2017 UMSU general election set to go online

UMSU council approves electronic voting

The University of Manitoba Students’ Union (UMSU) voted at its regularly-scheduled meeting Jan. 5 to approve purchasing software from online ballot specialists Simply Voting for the 2017 UMSU elections.

The deal is yet to be finalized but UMSU president Tanjit Nagra said she is hopeful the move from paper ballots to online voting will boost turnout at the polls, which has been slipping in recent years.

She noted that despite a near-record number of candidates who ran in the 2016 election, the number of UMSU members who cast ballots decreased from the year before.

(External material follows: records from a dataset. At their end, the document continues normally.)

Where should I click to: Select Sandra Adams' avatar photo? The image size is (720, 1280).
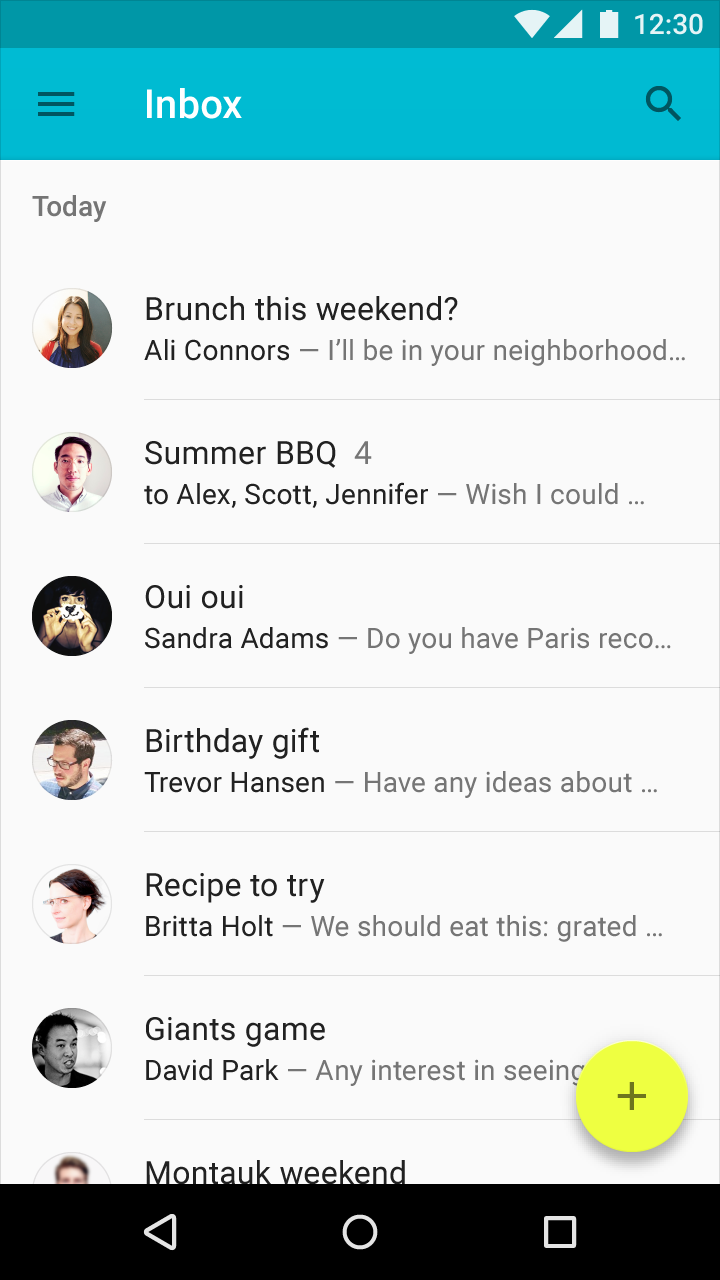(x=72, y=616)
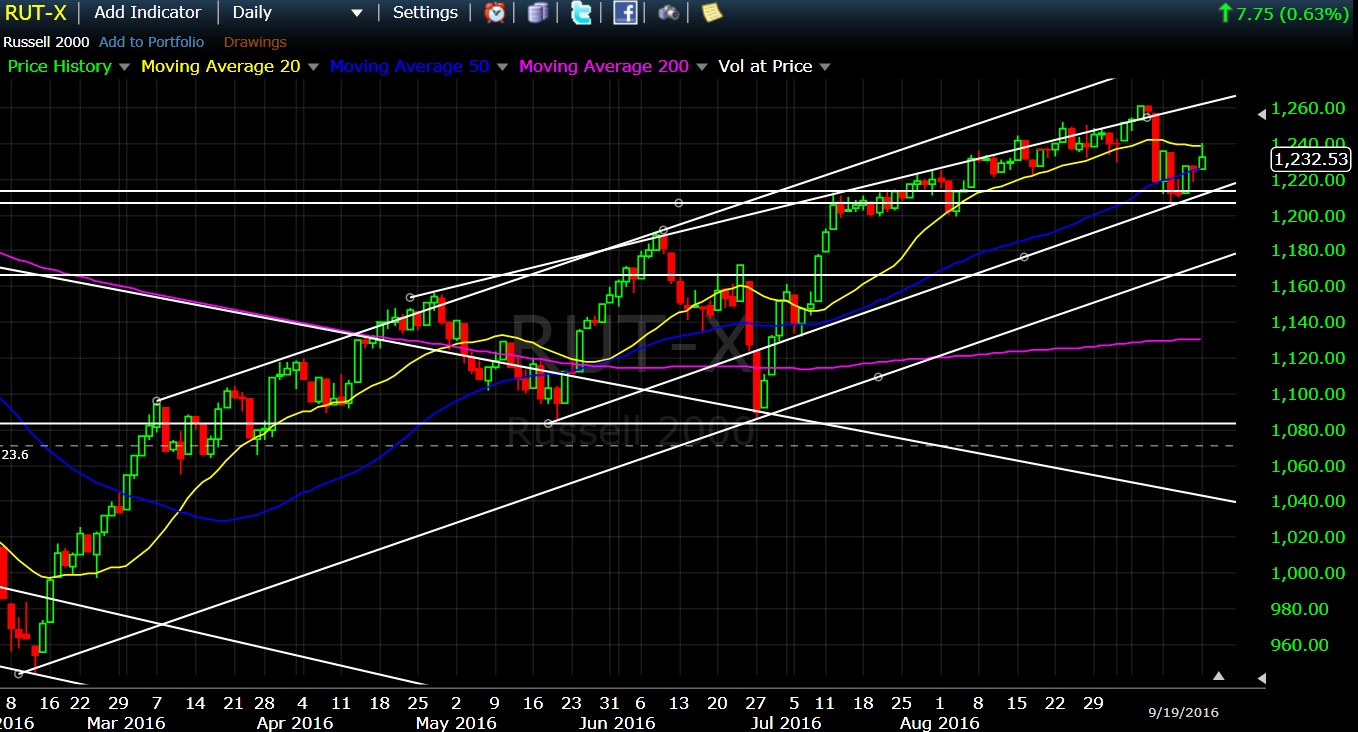Expand the Moving Average 200 options arrow

[x=702, y=67]
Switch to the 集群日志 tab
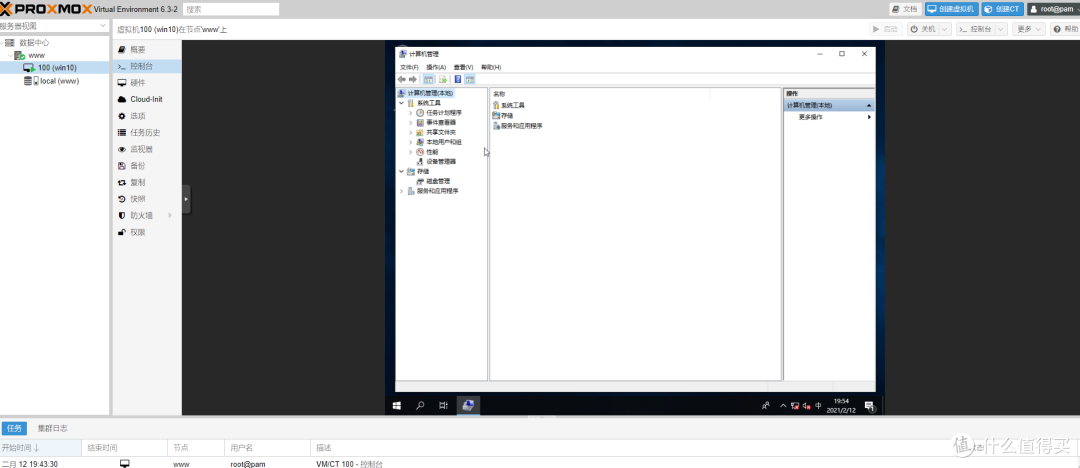1080x468 pixels. coord(53,428)
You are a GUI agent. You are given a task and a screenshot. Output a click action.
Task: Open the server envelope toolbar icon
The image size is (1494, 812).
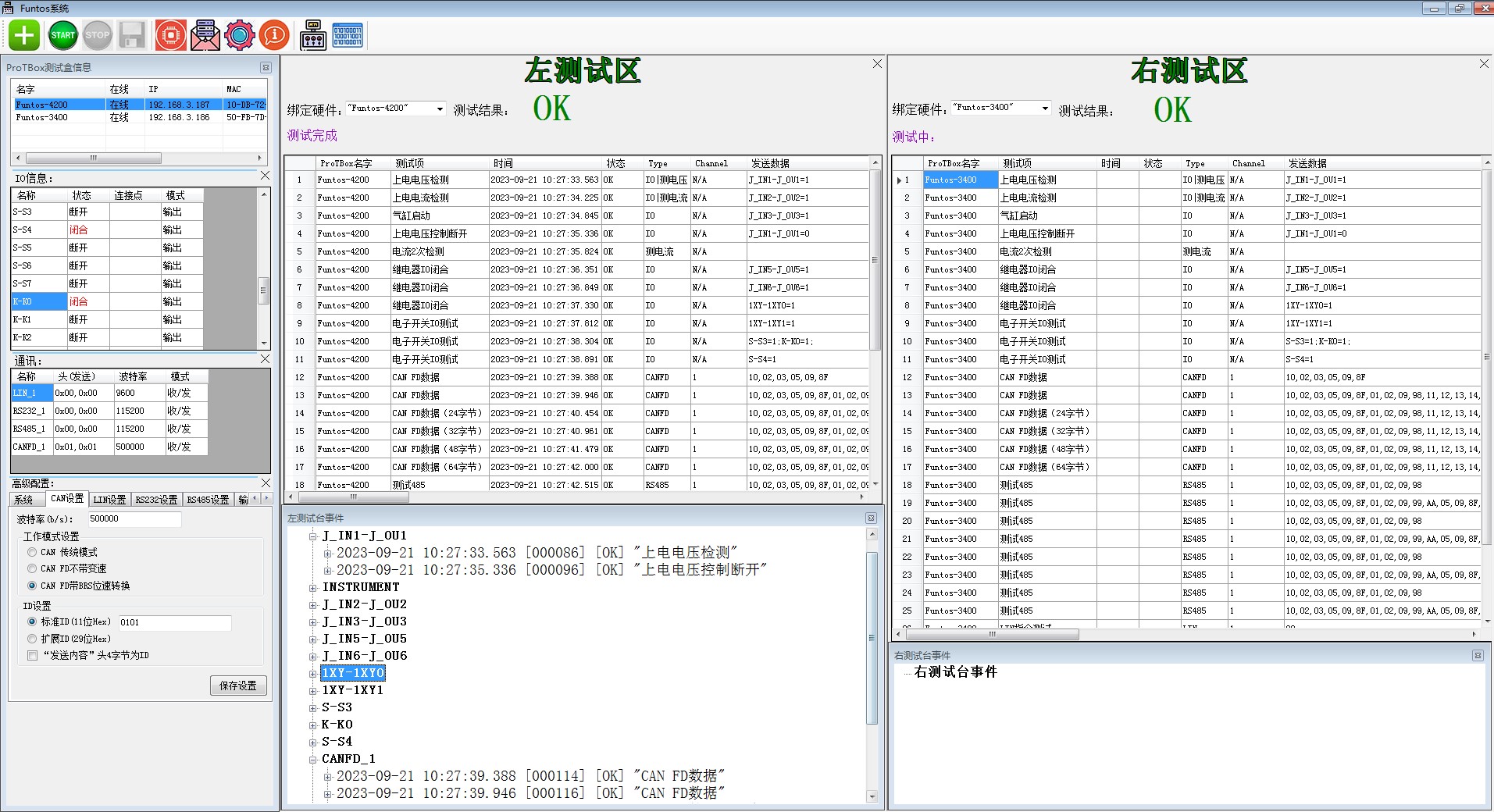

“The biggest thing is that we want to engage students in the voting process,” she said. “It is their right as a member of UMSU and we want to make it easy on them as well.”

Four slates of candidates and an independent ran for the UMSU executive in the 2016 campaign but only 3,760 of nearly 20,000 eligible voters cast ballots.

Nagra added that the online system opens voting to students who are off-campus during the election period, something unavailable in previous years, while at the same time reducing the ecological footprint of elections.

“We want to move in a more eco-friendly way and be more sustainable and I think if we can get more of the campaigning and such online, the better,” she said. “We can save more trees and we can, hopefully, engage more students in the process.”

Simply Voting is a web-based online voting system that manages secure online elections for more than 1,000 organizations, including 15 Canadian university student associations. The University of Toronto Students’ Union and the Students’ Society of McGill University are among Simply Voting’s clients.

UMSU’s move to electronic voting brings the U of M in line with a number of other university student associations that have dropped paper ballots, including the University of Victoria, the University of British Columbia and the University of Calgary.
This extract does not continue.